It’s Not About Greece Anymore - apphacker
http://economix.blogs.nytimes.com/2010/05/06/its-not-about-greece-anymore/?hp

======
jacquesm
It never really was. When a European Union country is in trouble that affects
all the other countries in the monetary union.

This is both good and bad. It's bad, because countries that have their book in
order are hit as well, it's good because of precisely the same reason, the
rest of Europe can no longer afford to close its eyes to the problems of a
neighbour in trouble.

Greece is a strange mix of relatively little economic impact at first glance,
but a complex mix of banking and shipping holdings that have the potential to
do a lot of harm if something dramatic were to happen.

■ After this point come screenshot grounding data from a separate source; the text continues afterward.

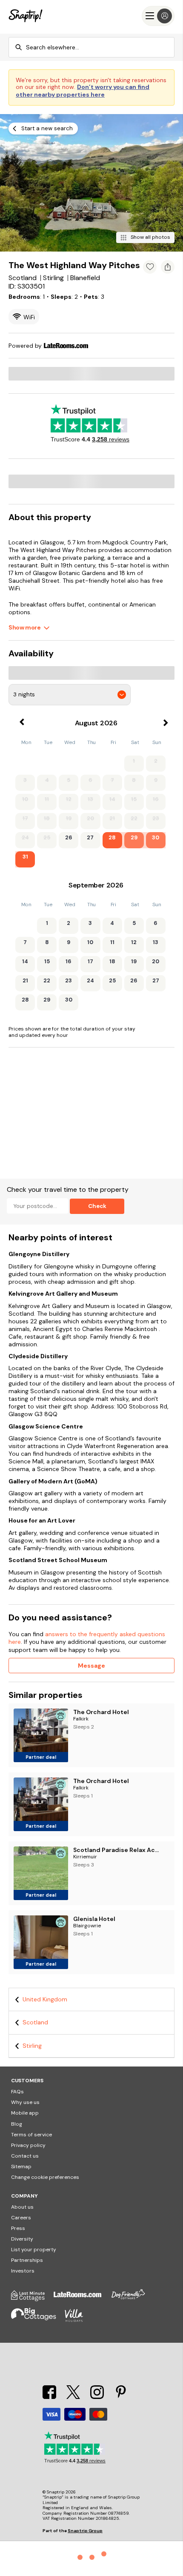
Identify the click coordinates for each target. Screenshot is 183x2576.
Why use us (25, 2102)
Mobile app (25, 2112)
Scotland (35, 2022)
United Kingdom (45, 1999)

The Greeks have been in trouble for a much longer perdiod, but the current
combination of issues hopefully gives them the tools to finally get rid of a
political system that has been rife with corruption and that has to a large
extent been at least partially guilty in creating this situation.

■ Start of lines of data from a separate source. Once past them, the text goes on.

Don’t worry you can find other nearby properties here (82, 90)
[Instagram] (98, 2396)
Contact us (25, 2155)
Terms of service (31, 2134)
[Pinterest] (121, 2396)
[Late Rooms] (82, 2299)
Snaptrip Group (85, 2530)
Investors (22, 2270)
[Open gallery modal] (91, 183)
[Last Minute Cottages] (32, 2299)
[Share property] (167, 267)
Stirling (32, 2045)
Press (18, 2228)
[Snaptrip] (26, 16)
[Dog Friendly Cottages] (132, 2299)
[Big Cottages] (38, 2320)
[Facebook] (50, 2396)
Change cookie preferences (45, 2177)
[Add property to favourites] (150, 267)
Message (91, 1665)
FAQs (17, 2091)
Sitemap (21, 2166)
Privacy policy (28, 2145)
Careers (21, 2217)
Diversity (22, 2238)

Something good might come out of this, if the EU manages to help stabilizing
Greece and stop the slide then it will emerge far stronger than it is today.
If it allows the Greek crisis to spiral out of control and spill over in to
other economically weak EU member states then the consequences will be grave.

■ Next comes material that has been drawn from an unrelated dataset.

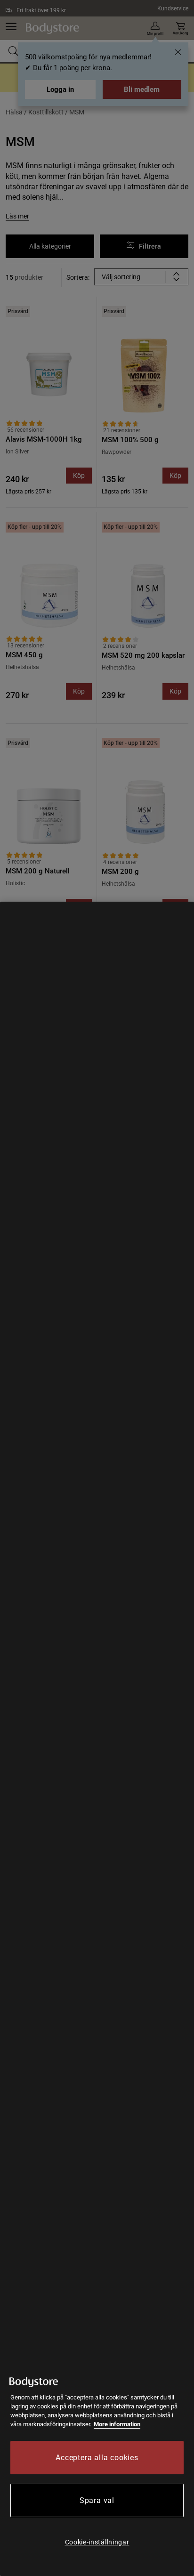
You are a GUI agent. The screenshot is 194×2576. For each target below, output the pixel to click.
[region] (97, 1739)
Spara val (97, 2500)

It's not a time for little bits of help and band-aids, the EU will need to
make some fairly bold moves, it remains to be seen if the resolve is present
to actually do that.

This is especially tricky because the mortgage crisis is making lots of people
skeptical of the Euro right now, and chipping in to help Greece is not going
to go down well with the majority of the European electorate in countries that
can still pretend they're not affected.